Focusing heavily on what goes bump in the night, Malerman takes childhood fears and turns them into adulthood traumas. There was a single line about how Other Mommy was hiding in the dark corner, but her eyes were up near the ceiling that truly gave me chills. And that’s where this story excels, within its endless possibilities, within what it leaves unsaid. It’s childhood stories, it’s Goosebumps and Fear Street and Are You Afraid of the Dark, yet it’s deconstructed, enhanced, and rewound into an entirely unique and adult novel.
Bela’s Mommy and Daddo are great characters in their own right, but they’re also great characterizations of polar opposites in parenting. One feels trapped, ungrateful, and the bearer of bad news. The other is the optimistic, uplifting one, and Bela’s best friend. The light and the dark to their daughter. But what I enjoyed about this dynamic the most, was Malerman’s ability to showcase them so well that I stopped believing that I knew which parent was the “good” one. The rock-bottom feel of their desperation and disparity is something I would say is wholly unique and integral to the experience. And Bela is constantly drawn to the two for different reasons. And to Other Mommy too.
I also really enjoyed that the author gives us a mixture of modern things thrown in. A modern “hippie” exorcism that goes a bit wonky, a slew of cameras and alarms that could make my crew in BestGhost’s heads spin, two well behaved guard dogs that never seem to take a break, running away from home, both short and long trips, and of course, an occult specialist that’s absolutely not a sham. It kind of felt like taking absolutely everything you could do to save yourself, and finding out that all of it wasn’t the right thing.
I happened to be reading this at the same time as Baptiste Pinson Wu’s historical fantasy, Undead Samurai. The juxtaposition of zombies, swords, and action against Malerman’s slowed down, slithering, creepy-crawly horror, just really sold the experiences. And it really sold Malerman’s ability to sell an incredible story with a slower burn.
Can Other Mommy be trusted? Can she be let into Bela’s heart? Why is she named that? The absolutely unhinged act of twisting the dynamic of mother and daughter into something OTHER is truly brilliant. And gross, so gross.
Malerman is at his best, delivering readers with something to think about for years to come, especially before we turn out the lights. I genuinely feel for any reader that has a young daughter.
I’ve read plenty of books about hauntings, and some of them involved children, but to actually read one from the child’s point of view is absolutely next level. Adults being haunted can make their own decisions but 8-year-old Bela was not only at the mercy of the haunting, she was at the mercy of her parents and whatever decisions they made. As a child, she’s completely powerless. Remembering and sitting with that feeling while reading made Incidents Around the House so much scarier for me.
Of all the books I’ve read that were written from the perspective of a child (but meant for an older audience) a couple have worked, but most haven’t. This one is definitely the most well done of them all.

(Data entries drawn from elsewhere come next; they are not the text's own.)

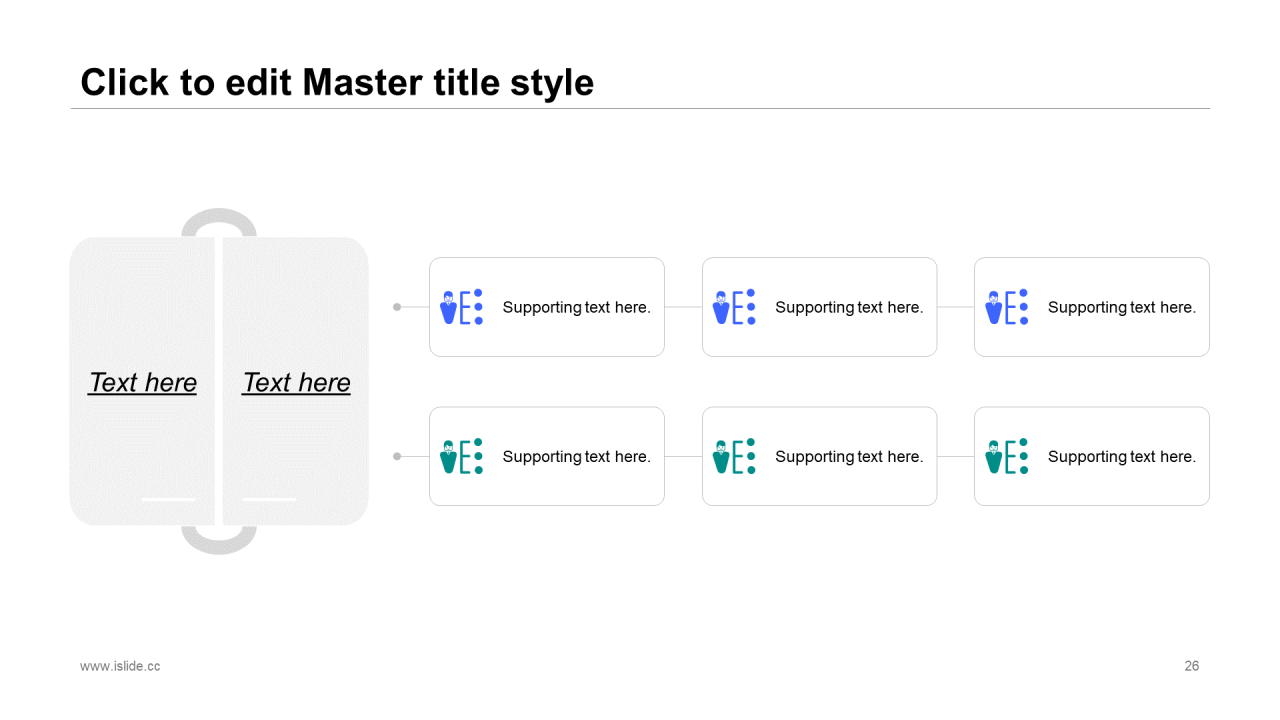Select 'Supporting text here.' in middle bottom card
This screenshot has width=1280, height=720.
pyautogui.click(x=849, y=456)
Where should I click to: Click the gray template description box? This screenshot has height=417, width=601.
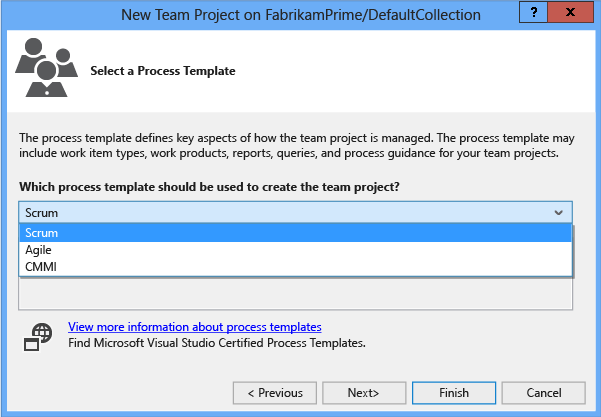[295, 292]
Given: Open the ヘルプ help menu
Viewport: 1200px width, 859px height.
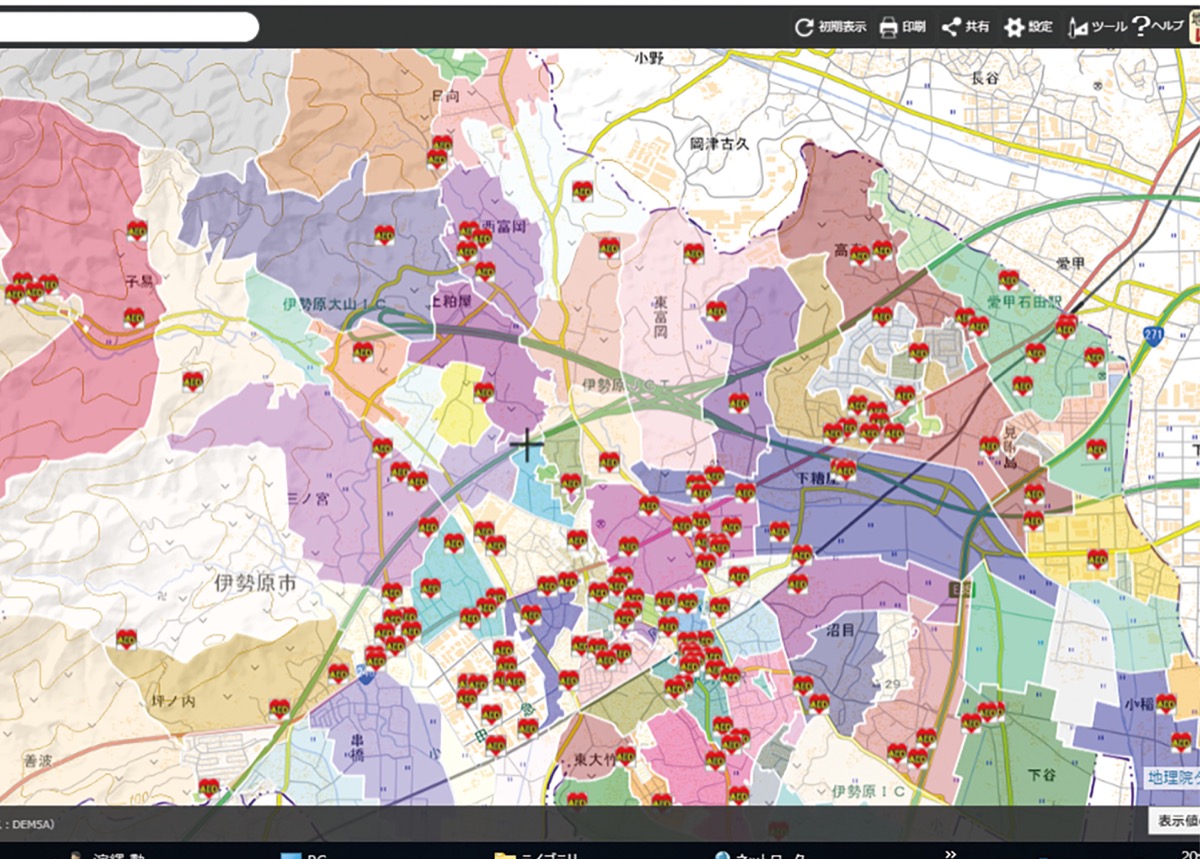Looking at the screenshot, I should point(1157,27).
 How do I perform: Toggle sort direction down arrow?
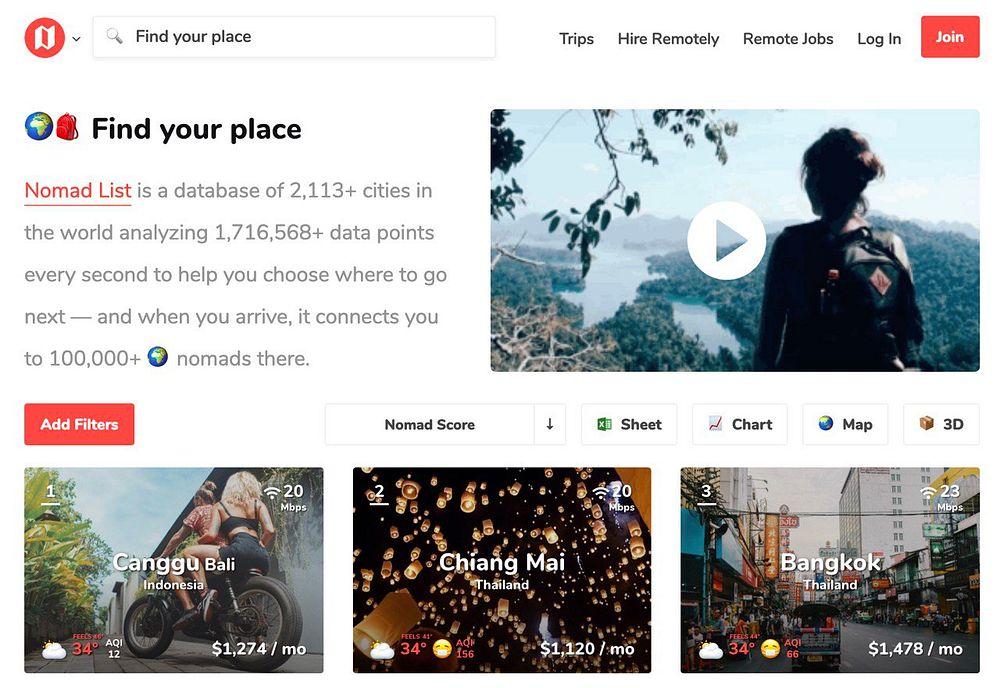coord(550,424)
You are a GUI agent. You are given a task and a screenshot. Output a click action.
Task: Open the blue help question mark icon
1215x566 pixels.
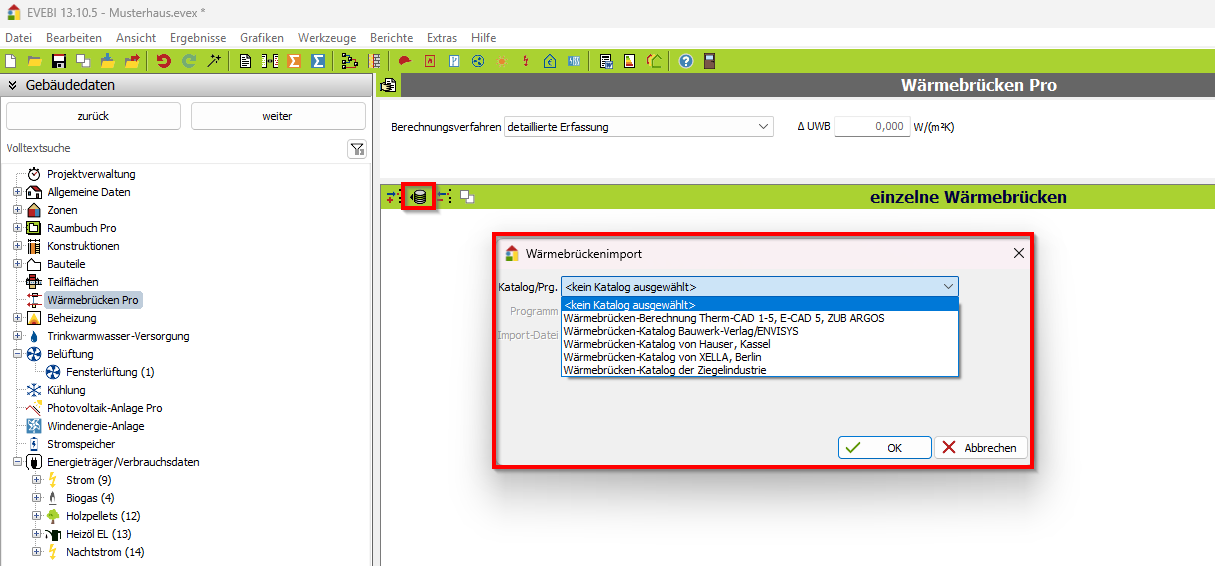tap(686, 61)
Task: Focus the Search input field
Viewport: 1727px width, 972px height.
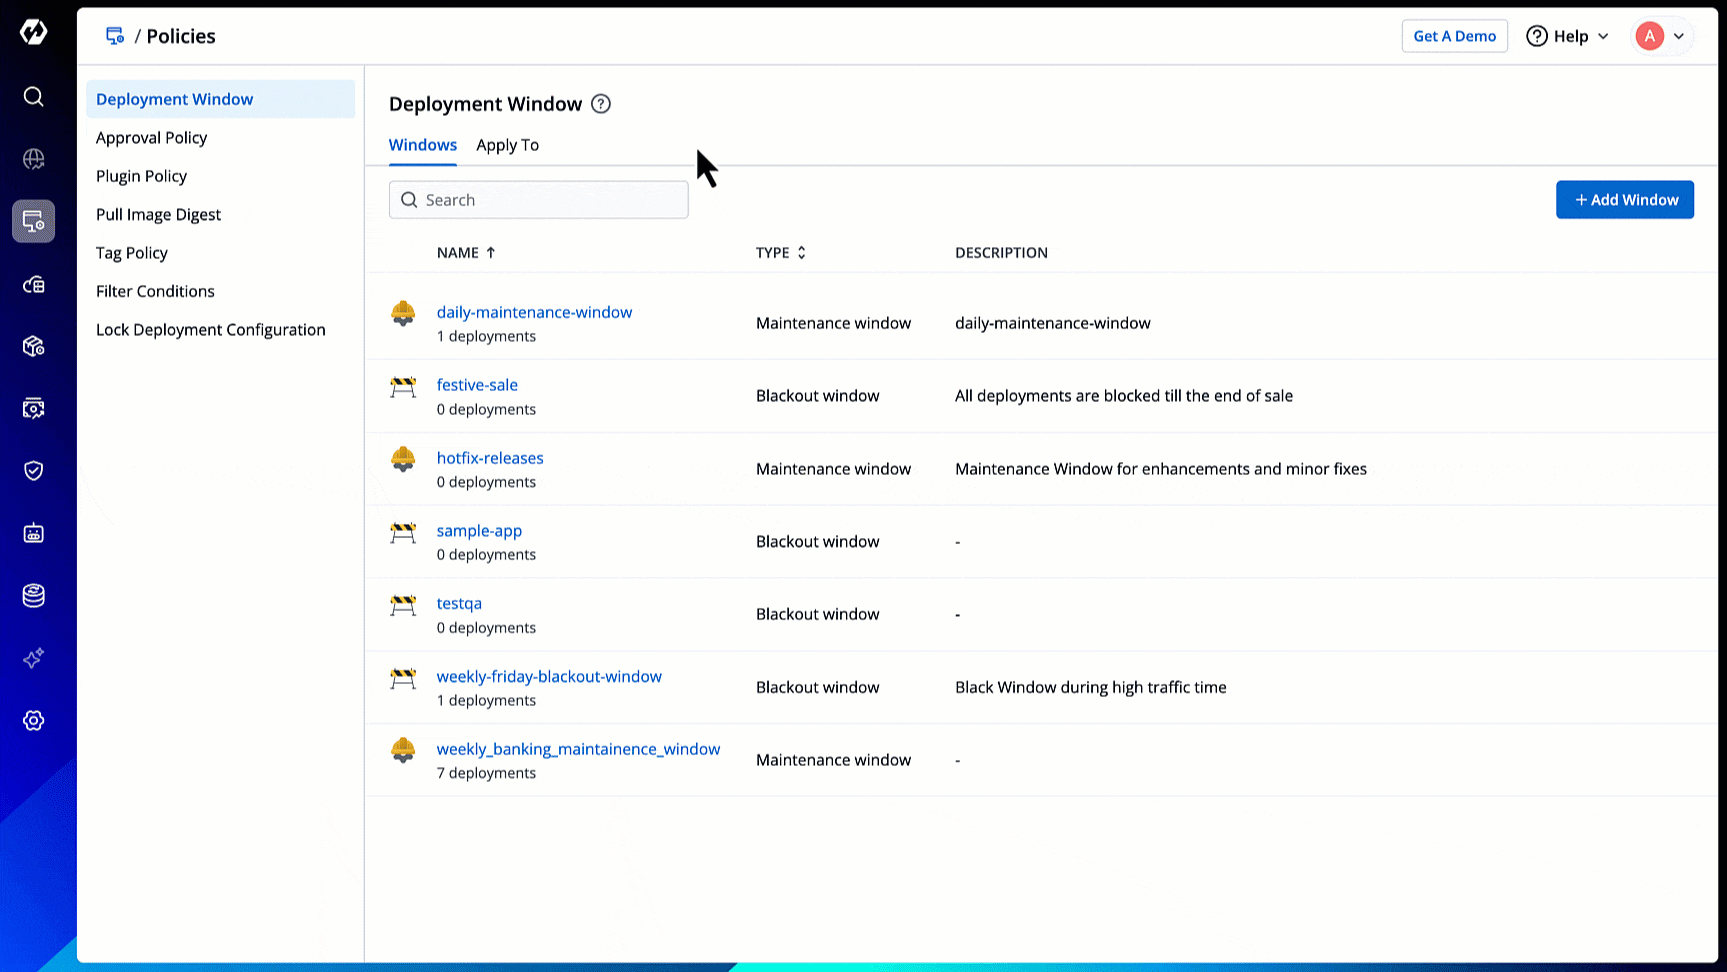Action: [x=550, y=200]
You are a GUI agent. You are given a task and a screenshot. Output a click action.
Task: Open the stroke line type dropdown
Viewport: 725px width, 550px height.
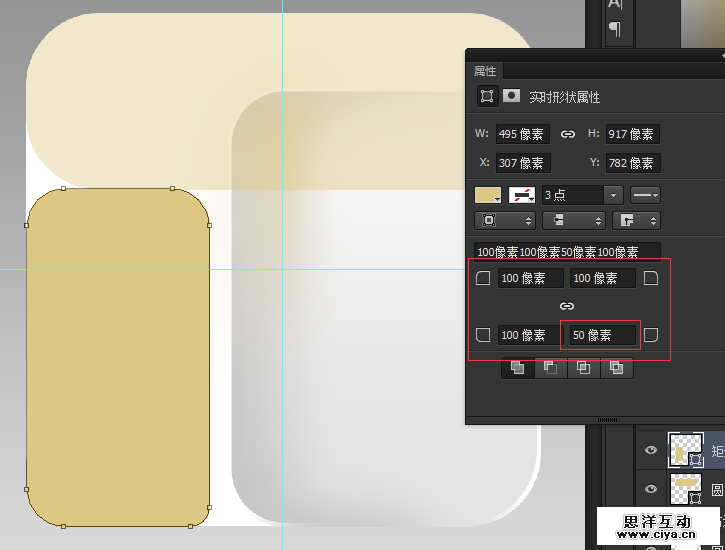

Malerman does an amazing job of making the reader truly feel like they’re being told a story by a little girl. The writing is a little disjointed, but not distractingly so. When she uses a word a typical 8 year old may not know, Bela explains that Mommy or Daddo taught it to her. When we need more adult information, it’s told through a memory Bela has, or a conversation some adults have in front of her. Bela never knows more than she should or feels way too smart for her age, but her narration does still serve as a great reminder that kids can pick up on things and are smarter than most people give them credit for.
I think Incidents Around the House is the best of the horror I’ve read this year. It’s super unique and certainly among my favorites!